У Наташи не было детей, она была беременна.

В четырнадцать лет, после ареста родителей, Наташа осталась вместе с младшим братом на попечении старого деда, а по существу, на собственном попечении, узнала самую черную нужду. В начале войны ушла добровольцем на фронт, защищала Москву, потом поступила на истфак МГУ, уже заканчивала аспирантуру, только-только вышла замуж...

И вот очутиласьза решеткой.

Месяц пробыли мы вместе с Наташей в 10-й камере —дружим до сих пор. О том, что произошло с нею после того, как мы расстались, она рассказала мне через несколько лет, когда мы снова встретились.

Наташа отказалась подписать протокол в сфабрикованной следователем Макаренко формулировке. Исчерпав крик и угрозы, следователь заставил Наташу встать у стены и долгими часами держал ее — уже с большим животом! — на ногах. Она теряла сознание, падала, ей давали понюхать нашатырь — и снова ставили у стены. Этого протокола она так и не подписала. Приговорили ее к пяти годам ссылки в Кокчетавскую область. Беременность протекала крайне неблагополучно, что было выявлено тюремными врачами, но Наташу, вместо того чтобы додержать до родов в больнице, отправили в дорогу: после месяца, проведенного в тяжелейших условиях этапа, она в первый же день по прибытии к месту ссылки родила мертвого ребенка.

Еще и теперь случается иной раз слышать разговоры, что при Сталине, мол, было больше порядка; или что были лучше продукты; или что была дешевая водка. В таких случаях мне всегда вспоминаются слова Некрасова: «Была капель великая, да не на вашу плешь...»

В один из дней мы вшестером вернулись с прогулки по тюремному двору — в камере сидела и плакала средних лет женщина. Когда мы вошли, она подняла голову, оглядела нас и, указав на меня, воскликнула:

— Боже! Уже и школьников сажают!

Я вступилась за советскую власть:

— Ничего подобного! Школьников не сажают, я — студентка...

Наступил май, в камере было невыносимо душно, еще сильнее смердила параша.

Медленно тянулись бездельные дни, привычными делались тюремные порядки, однообразие быта становилось все более тягостным.

Ни единая ночь не проходила спокойно. Иногда кого-то будили на допрос (от лязга замка просыпались все). Часто просыпались по моей вине.

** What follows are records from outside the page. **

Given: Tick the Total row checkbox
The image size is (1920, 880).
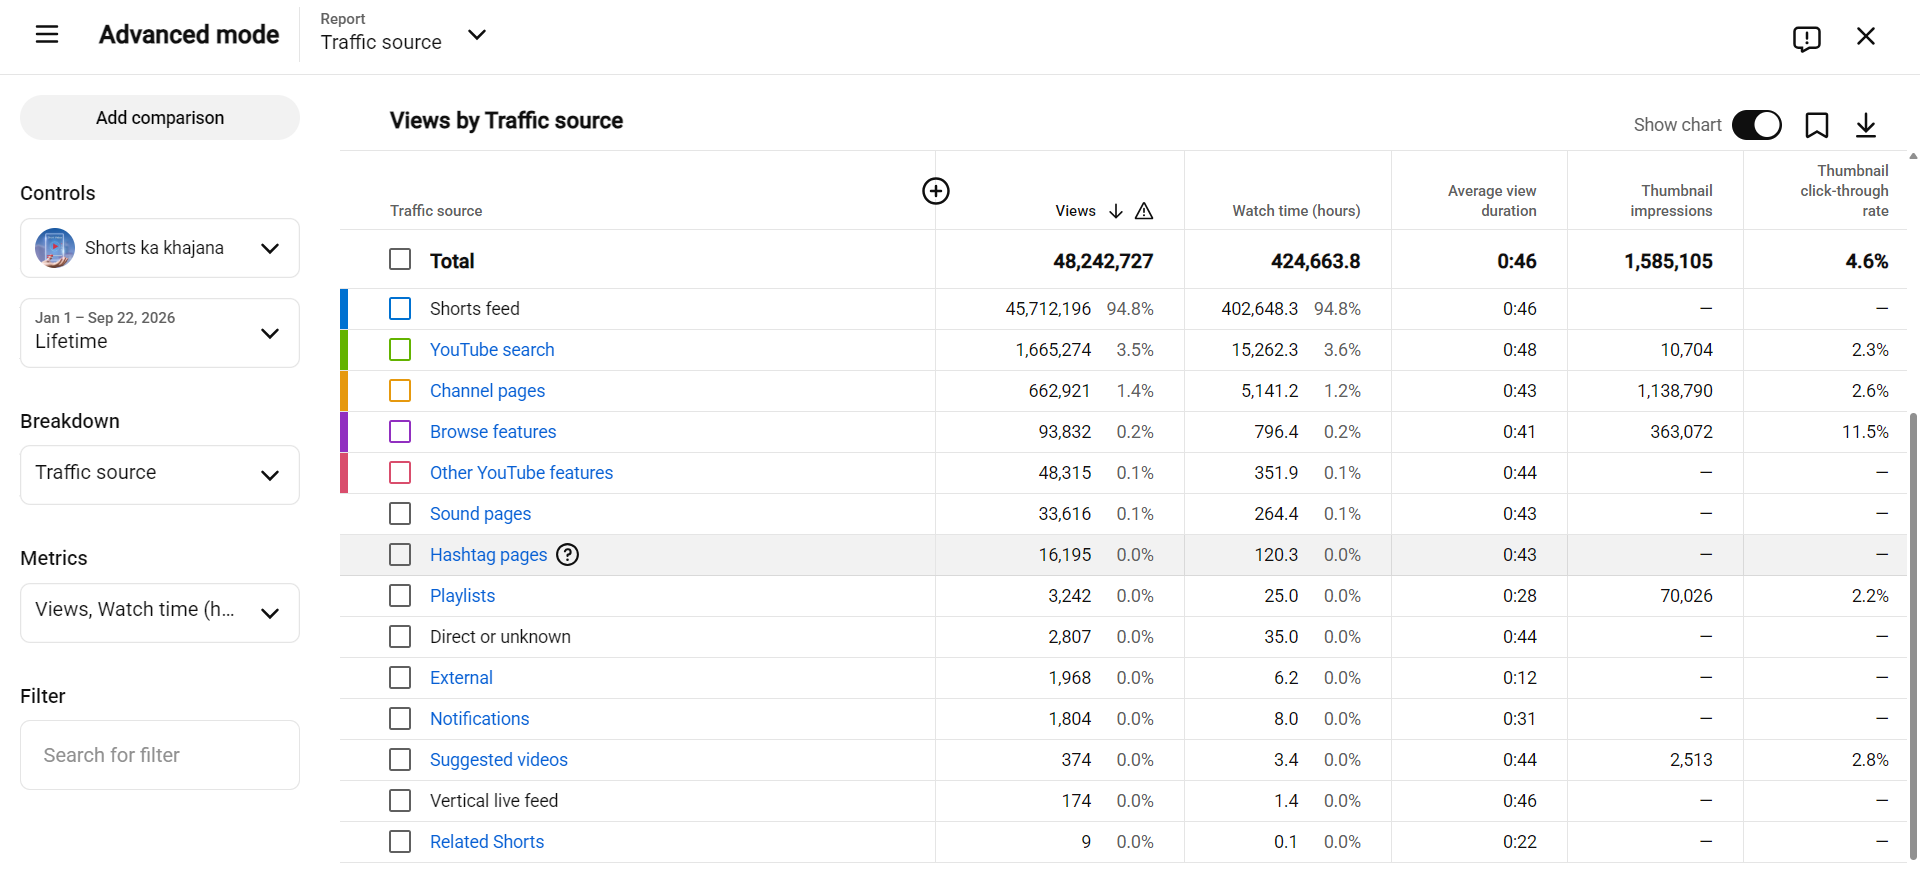Looking at the screenshot, I should pos(400,260).
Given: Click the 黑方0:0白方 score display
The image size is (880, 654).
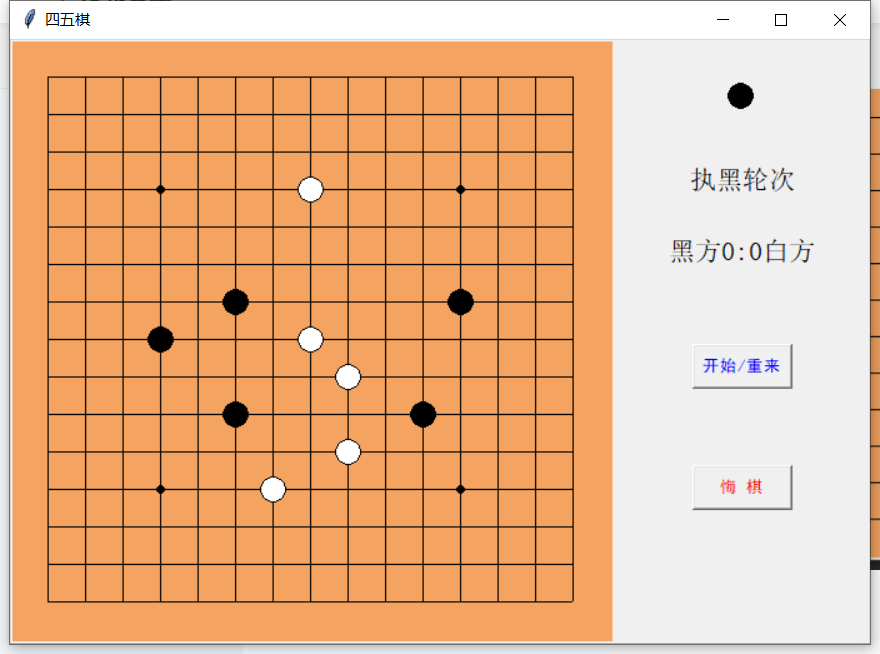Looking at the screenshot, I should click(x=740, y=251).
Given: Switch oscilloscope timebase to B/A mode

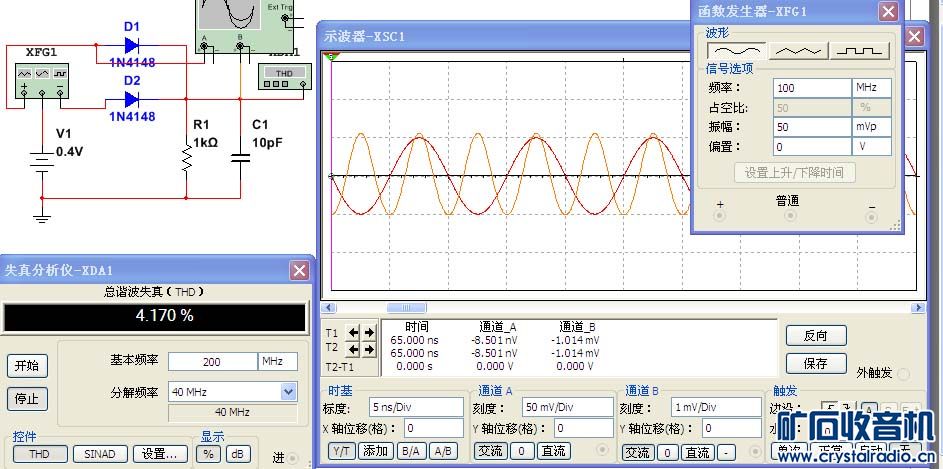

По тюремным правилам заключенный во время сна обязан держать руки поверх одеяла. «Почему?» — спросила я у сокамерниц. Мне ответили с усмешкой: «Чтобы ты себе вены тайком не вскрыла».

Всякий раз с вечера я добросовестно выпрастывала руки наружу. Неудобно, неуютно — никак не заснешь (к тому же отбой давался в непривычно для меня ранний час). Но стоило задремать, как я непроизвольно натягивала одеяло на плечи. Скрежетал замок, надзиратель тряс мою кровать:

— Руки!

Молодой сон крепок, я, хоть и чувствовала раскаянье, что из-за меня разбудили всех, снова мгновенно засыпала; другие, как утром шептала мне Наташа, долго ворочались и досадливо вздыхали. Но вот все заснули.